The field of large-scale structure (LSS) cosmology, which studies the statistical properties and the time evolution of large-scale dark matter density fluctuations and of the luminous matter that traces these fluctuations, is one of the most promising subjects to work out more information about these three frontiers of modern physics.

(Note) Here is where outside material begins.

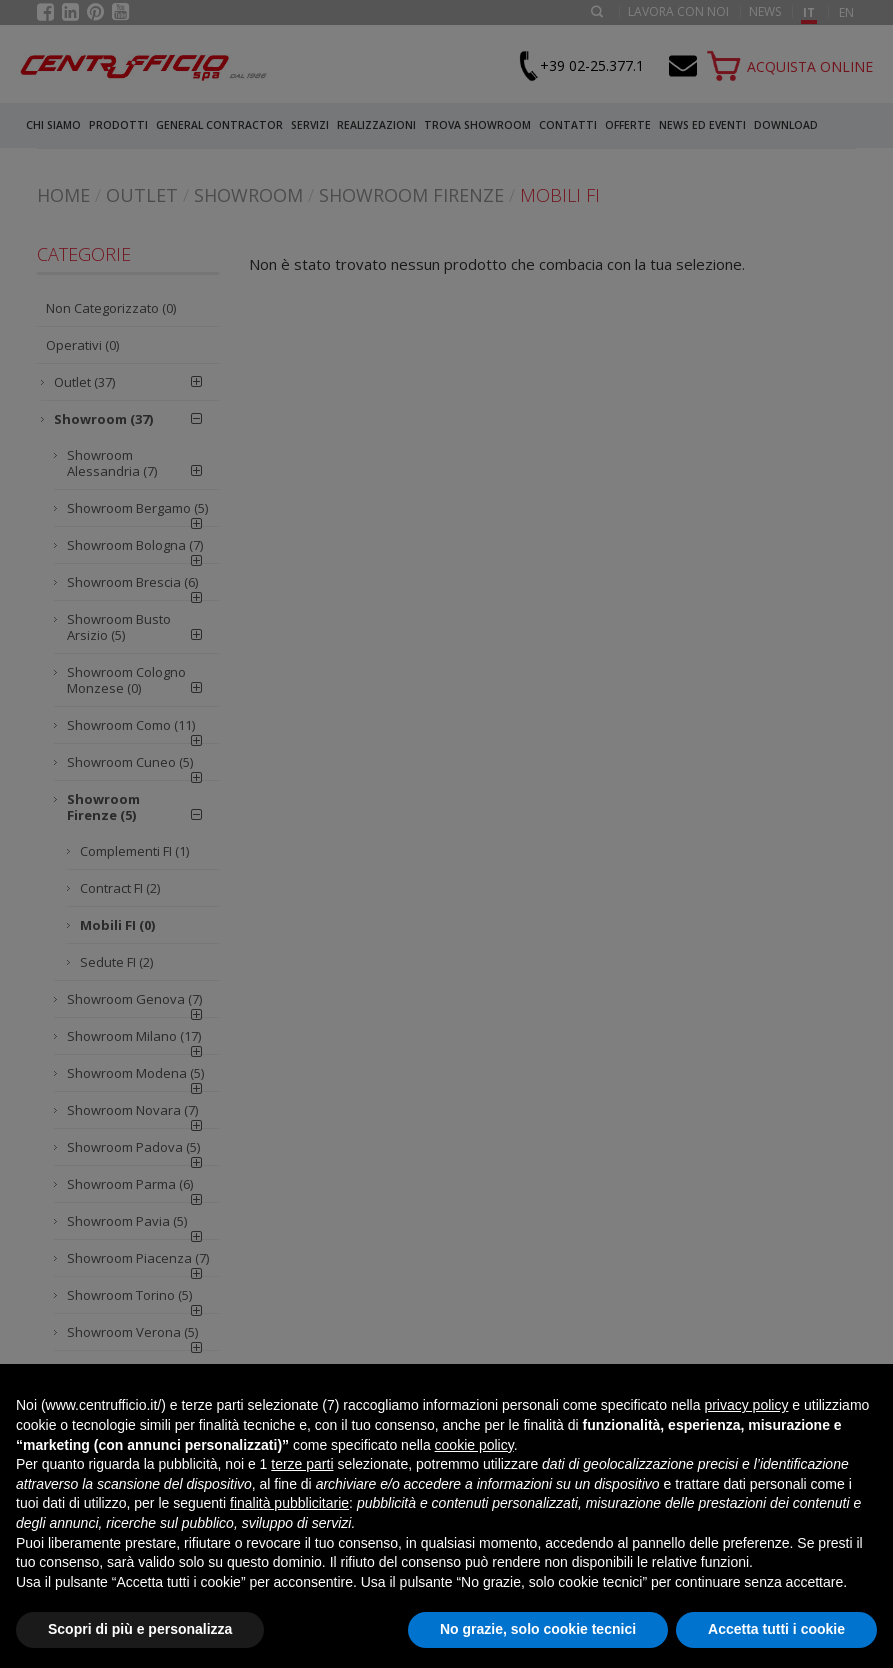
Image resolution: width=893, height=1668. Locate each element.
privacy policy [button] (746, 1405)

So far, the mode of most of LSS cosmology was the following: consider different cosmic density fields - i.e. the galaxy density field or the field of cosmological gravitational lensing (cosmic shear) which directly traces matter density - and measure the variance of the fluctuations of these fields as a function of smoothing scale and time. These variances - or rather the equivalent 2-point correlation functions of these fields - are then compared to predictions of the cosmological standard model. A severe obstacle to the 2-point function program is the fact that we can only observe one Universe. This means that we cannot arbitrarily increase the information content obtained from 2-point statistics by simply “observing for longer”. It is the current consensus in the LSS community (and we agree with that consensus), that even with upcoming all-sky galaxy surveys like Euclid and LSST standard analysis techniques will not yield conclusive information about the three above mentioned mysteries.
This is why we need to understand cosmic density fields beyond their variances. The ACAI Chair is at the forefront of this development. Through both theoretical work and analyses with observational data we have contributed to and lead the development of non-standard techniques like density split statistics (Gruen, Friedrich et al. 2016; Friedrich, Gruen et al. 2018; Gruen, Friedrich et al. 2018; Burger, Friedrich et al. 2022; Burger, Friedrich et al. 2023), shear peak statistics (Kacprzak, Kirk, Friedrich et al. 2016), higher-order correlation functions of cosmic shear (Halder, Friedrich et al. 2021), higher order moments of cosmic density fields (Gatti, Chang, Friedrich et al. 2020) and analyses of the full shape of the probability density function (PDF) of cosmic density fluctuations (Friedrich et al. 2020; Uhlemann, Friedrich et al. 2020; Boyle, Uhlemann, Friedrich et al 2021; Friedrich et al. 2022; Uhlemann, Friedrich et al. 2023).
To coordinate our efforts in modelling and analysing the full distribution function of cosmic density fluctuations we have recently founded the PANAMO collaboration (Paris-Newcastle-Munich-One point collaboration). DFG is going to fund research visits and a dedicated workshop within PANAMO over the year of 2024.